JOB ->
Render the lines below as a JSON list of strings, one string per line, with blank lines omitted. Leave the pictures out.

::::::::::

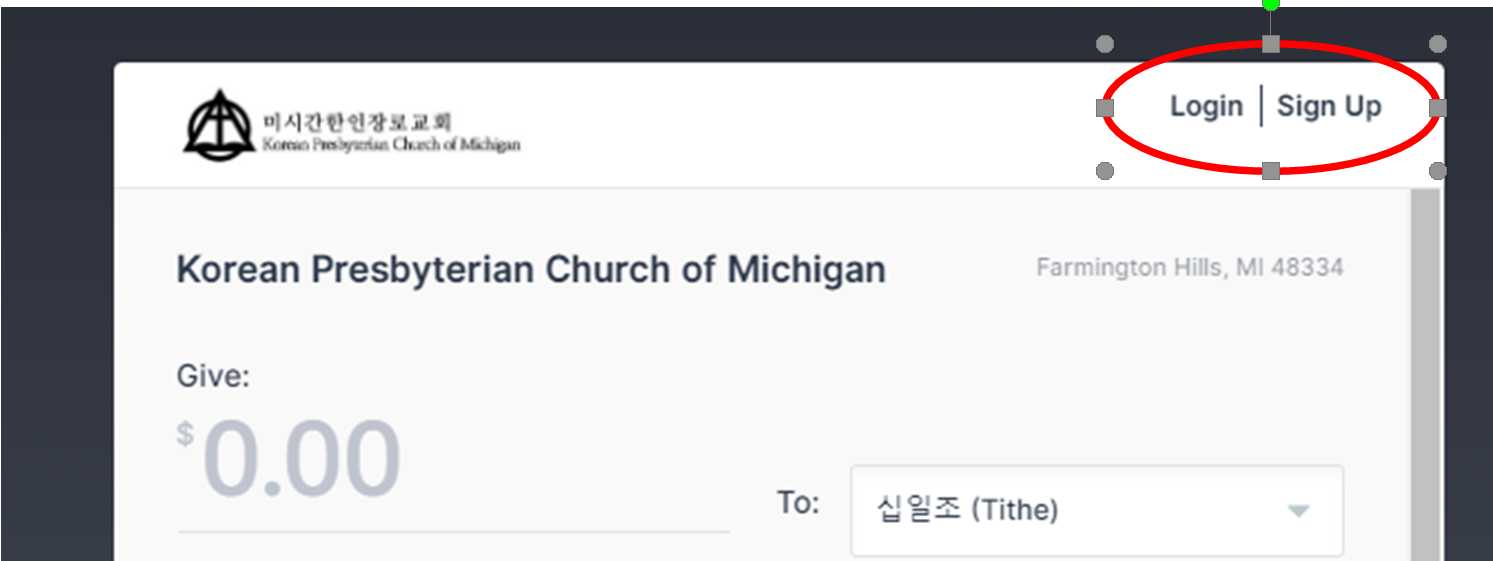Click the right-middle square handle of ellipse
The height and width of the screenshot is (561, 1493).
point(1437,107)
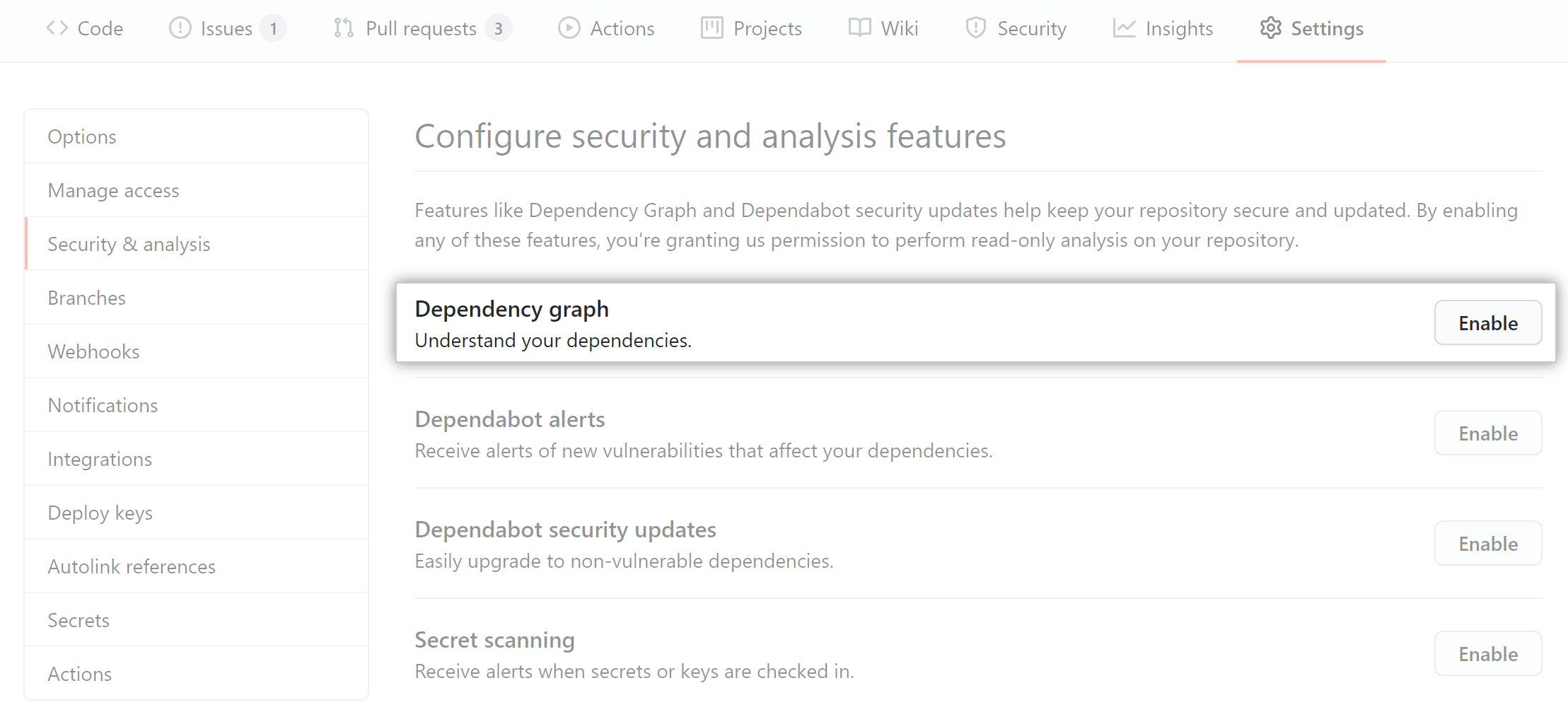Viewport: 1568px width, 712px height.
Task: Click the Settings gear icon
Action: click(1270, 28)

::::::::::

THE RESULT ->
[
  "Click the right-middle square handle of ellipse",
  "The height and width of the screenshot is (561, 1493).",
  "point(1437,107)",
  "Viewport: 1568px width, 712px height.",
  "Task: Click the Settings gear icon",
  "Action: click(1270, 28)"
]